Abstracts for Talks
Translation Models for Natural Language Understanding, Kishore
Language Understanding in a restricted domain can be posed as problem
of selecting the most probable formal language sentence given the natural
language utterance. Often, a finite set of formal language sentences
cover the intended domain very well. Then, NLU involves building a discrete
conditional probability distribution on the finite set of formal sentences,
conditioned on the natural language utterance. We discuss building this
a posteriori model directly using maximum entropy and related frameworks.
Results will be presented in the Air Travel Information Service domain.
Document Frequency is I-Divergence Optimal, Kishore
Document Frequency (IDF), widely used in information retrieval,
is a popular measure of a word's importance. While its use is justified
in many ways, it has not been shown to be optimal in a formal framework.
In this talk, we show that IDF is the optimal weight of a word with
respect to I-Divergence in an information retrieval setting assuming
that relevant documents contain all query terms. We also assign
optimal weights to longer n-grams, with the weights seen as a natural
extension to IDF of a single word. We use this framework for unsupervised
identification of phrases in text corpora.
of Natural Language, Wlodek Zadrozny
Is it possible
to estimate the difficulty of creating natural language applications?
This problem is of growing practical and theoretical interest. One measure
of complexity is the number of objects and relations in the domain of
consideration. However, for practical applications, measures of complexity
must take into account accuracy of processing, relationship to world
knowledge, evaluations etc.
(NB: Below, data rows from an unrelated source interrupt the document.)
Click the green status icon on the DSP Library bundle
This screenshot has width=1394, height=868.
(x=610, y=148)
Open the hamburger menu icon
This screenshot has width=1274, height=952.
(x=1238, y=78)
The talk surveys initial results and describes
research issues ranging from purely mathematical and linguistic to technological.
Language Semantics, Wlodek Zadrozny
We look at
formal relations between synonymy and compositionality. We prove that
synomy does not put any formal constraints on compositionality. i.e.
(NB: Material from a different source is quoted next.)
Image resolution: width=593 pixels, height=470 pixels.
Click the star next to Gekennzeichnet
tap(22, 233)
with a proper encoding,if two expressions are synonymous, then their
compositional meanings are identical. We suggest that the reason that
semanticists have been anxious to preserve compositionality as a significant
constraint on semantic theory is that it has been mistakenly regarded
as a condition that must be satisfied by any theory that sustains a
systematic connection between the meaning of an expression and the meanings
of its parts. Recent developments in formal and computational semantics
show that systematic theories of meanings need not be compositional
(joint work w. Shalom Lappin, King's College).
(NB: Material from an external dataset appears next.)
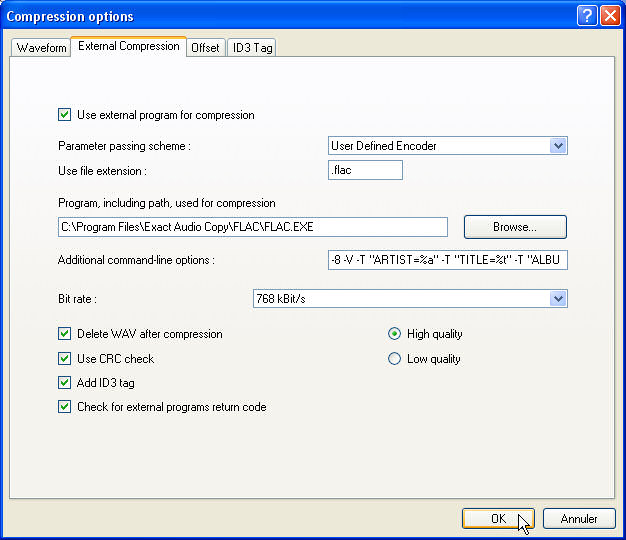Image resolution: width=626 pixels, height=540 pixels.
Task: Click the Annuler cancel button
Action: click(x=579, y=519)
Parser Adaptation Based on Model Transform, Xiaoqiang
- It is observed
that performance of a statistical parser degrades rapidly when the style
of test text is different from training text. I will talk about how
parsing accuracy can be improved by transforming models. Two types of
transforms have been explored: 1) using a Markov matrix; 2) using Householder
transform. Results show that classing errors can be reduced by 20-30%
in AirTrav domain.
Parser Adaptation Via Householder Transform,
We propose a method of adapting a statistical parser using a special
orthogonal transform -- Householder transform. Probability mass functions
(pmf) in the parser are first mapped to unit sphere, then a Householder
transform is applied, which maps a point in unit sphere to another point
in unit sphere. The final model is obtained by mapping the transformed
point in unit sphere back to simplex through a square map. The proposed
method is tested on a semantic parser, and over 20% relative reduction
of parse errors can be achieved.
the Probabilities of Unseen Events: A Language Modeling Perspective,
- In many
tasks, we must estimate the probabilities of events that we have never
seen before. For example, consider the estimation of the probability
that the next president of the U.S. is a woman. A naive estimate can
be found by dividing the number of past female presidents by the total
number of past presidents, but the resulting estimate of zero is clearly
an underestimate. A wide range of techniques have been developed in
the field of "language modeling" to improve on these naive "maximum
likelihood" estimates. Language modeling deals with the estimation of
the frequency of a given word given the preceding words in text. In
this talk, we present a history of the "smoothing" techniques studied
in language modeling to estimate unseen event probabilities, and we
discuss the impact of improved smoothing in language modeling on the
tasks of text compression and speech recognition.
Representations of Finite Distributive Lattices, Frank
- A goal of
this talk is to show how ideas from lattice theory can be used in the
implementation of a knowledge representation language. First, the semantics
of a simple knowledge representation language is presented. Then we
show how to use Birkhoff's Representation Theorem for Finite Distributive
Lattices to build incrementally what we call a Birkhoff implementation
of a knowledge base by processing a sequence of terminological axioms.
A mathematical proof of the correctness of our technique with respect
to the given semantics is an integral part of the development. While
the intended application is to knowledge representation, these methods
can be used whenever a computationally tractable representation of a
finite distributive lattice needs to be implemented, such as when an
ontology is required for natural language processing.